_WHAT IS NEEDED:_
The answer must be an exact printing of every record below, with the pictures omitted.

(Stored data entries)
○ ○ ○ ○ ○
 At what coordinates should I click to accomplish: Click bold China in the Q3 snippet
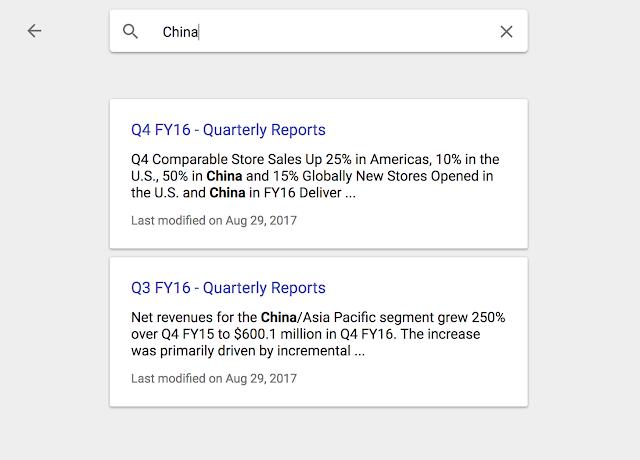pyautogui.click(x=279, y=317)
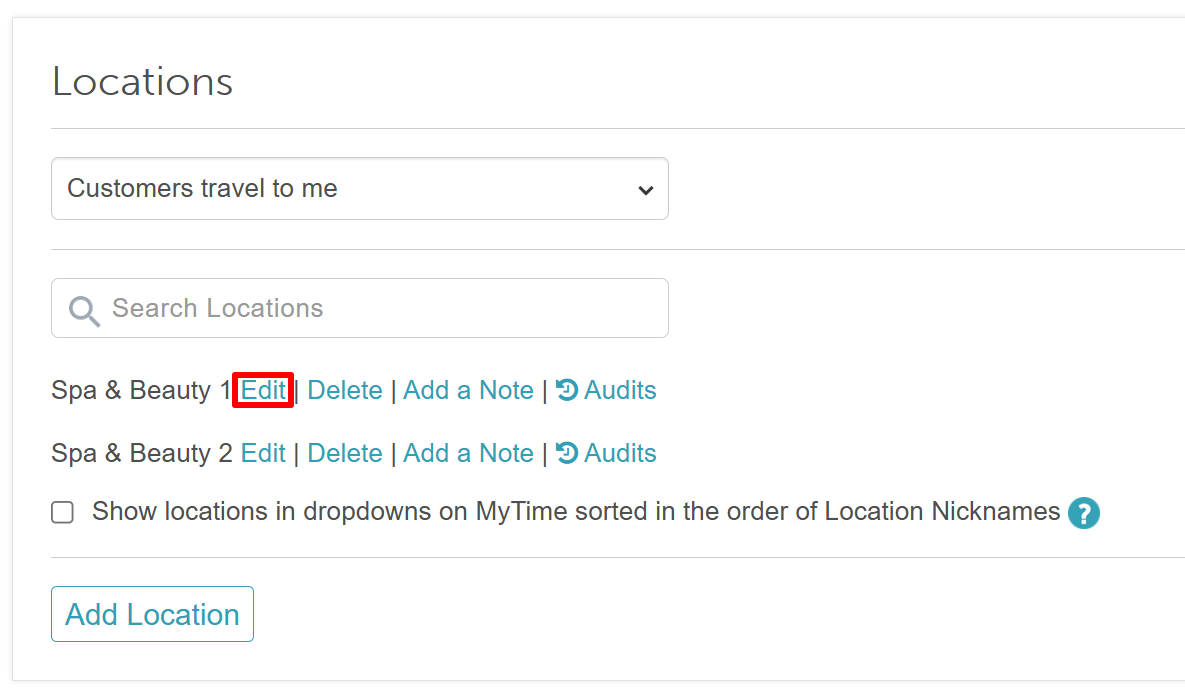Click the audits history icon for Spa & Beauty 1
Image resolution: width=1185 pixels, height=695 pixels.
click(567, 390)
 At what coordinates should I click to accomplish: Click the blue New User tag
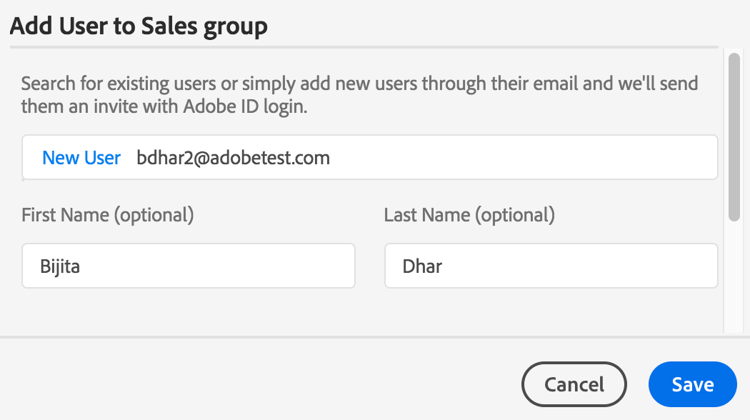click(x=81, y=158)
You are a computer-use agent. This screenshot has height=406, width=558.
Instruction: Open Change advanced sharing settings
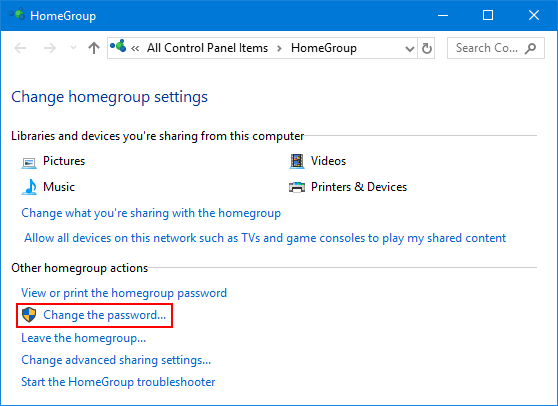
○ ○ ○ ○ ○
_ANSWER FOR THE TASK:_
 At what coordinates should I click to accomplish: Click bold China in the Q3 snippet
pyautogui.click(x=279, y=317)
Click the audits history icon for Spa & Beauty 1
Image resolution: width=1185 pixels, height=695 pixels.
click(567, 390)
 At what coordinates should I click to accomplish: Click the blue New User tag
click(x=81, y=158)
You are a computer-use agent. This screenshot has height=406, width=558.
Instruction: Open Change advanced sharing settings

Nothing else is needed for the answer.